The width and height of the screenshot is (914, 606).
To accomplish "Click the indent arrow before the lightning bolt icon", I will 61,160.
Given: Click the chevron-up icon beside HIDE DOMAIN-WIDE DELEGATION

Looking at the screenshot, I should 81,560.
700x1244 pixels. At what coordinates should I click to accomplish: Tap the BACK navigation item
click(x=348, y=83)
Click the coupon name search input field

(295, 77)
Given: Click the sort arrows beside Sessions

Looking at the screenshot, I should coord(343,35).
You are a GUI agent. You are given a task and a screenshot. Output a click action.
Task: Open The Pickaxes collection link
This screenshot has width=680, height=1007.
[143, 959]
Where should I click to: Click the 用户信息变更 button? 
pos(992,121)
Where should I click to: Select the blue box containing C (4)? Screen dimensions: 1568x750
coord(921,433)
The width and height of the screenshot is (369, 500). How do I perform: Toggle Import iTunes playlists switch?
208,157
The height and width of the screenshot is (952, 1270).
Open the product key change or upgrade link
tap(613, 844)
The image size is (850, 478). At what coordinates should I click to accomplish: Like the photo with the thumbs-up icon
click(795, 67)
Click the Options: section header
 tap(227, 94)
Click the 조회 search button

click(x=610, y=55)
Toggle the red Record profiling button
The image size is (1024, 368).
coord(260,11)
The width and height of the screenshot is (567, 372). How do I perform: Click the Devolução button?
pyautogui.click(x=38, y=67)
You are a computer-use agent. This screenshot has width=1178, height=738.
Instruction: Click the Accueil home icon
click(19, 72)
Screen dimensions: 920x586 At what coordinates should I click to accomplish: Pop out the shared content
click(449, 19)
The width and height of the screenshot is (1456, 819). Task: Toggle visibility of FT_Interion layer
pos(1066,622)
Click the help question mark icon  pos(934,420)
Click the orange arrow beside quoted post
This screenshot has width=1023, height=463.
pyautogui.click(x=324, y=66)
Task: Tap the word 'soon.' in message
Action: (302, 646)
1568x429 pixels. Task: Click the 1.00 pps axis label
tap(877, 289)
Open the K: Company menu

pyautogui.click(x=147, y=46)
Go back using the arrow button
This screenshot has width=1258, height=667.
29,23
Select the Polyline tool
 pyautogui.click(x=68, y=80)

Task item: Write out, word for word, every line from the one containing "Toggle the red Record profiling button" through the last line of the records above.

Solution to this problem:
Toggle the red Record profiling button
The image size is (1024, 368).
coord(260,11)
The width and height of the screenshot is (567, 372). How do I perform: Click the Devolução button?
pyautogui.click(x=38, y=67)
You are a computer-use agent. This screenshot has width=1178, height=738.
Instruction: Click the Accueil home icon
click(19, 72)
Screen dimensions: 920x586 At what coordinates should I click to accomplish: Pop out the shared content
click(449, 19)
The width and height of the screenshot is (1456, 819). Task: Toggle visibility of FT_Interion layer
pos(1066,622)
Click the help question mark icon  pos(934,420)
Click the orange arrow beside quoted post
This screenshot has width=1023, height=463.
pyautogui.click(x=324, y=66)
Task: Tap the word 'soon.' in message
Action: (302, 646)
1568x429 pixels. Task: Click the 1.00 pps axis label
tap(877, 289)
Open the K: Company menu

pyautogui.click(x=147, y=46)
Go back using the arrow button
This screenshot has width=1258, height=667.
29,23
Select the Polyline tool
 pyautogui.click(x=68, y=80)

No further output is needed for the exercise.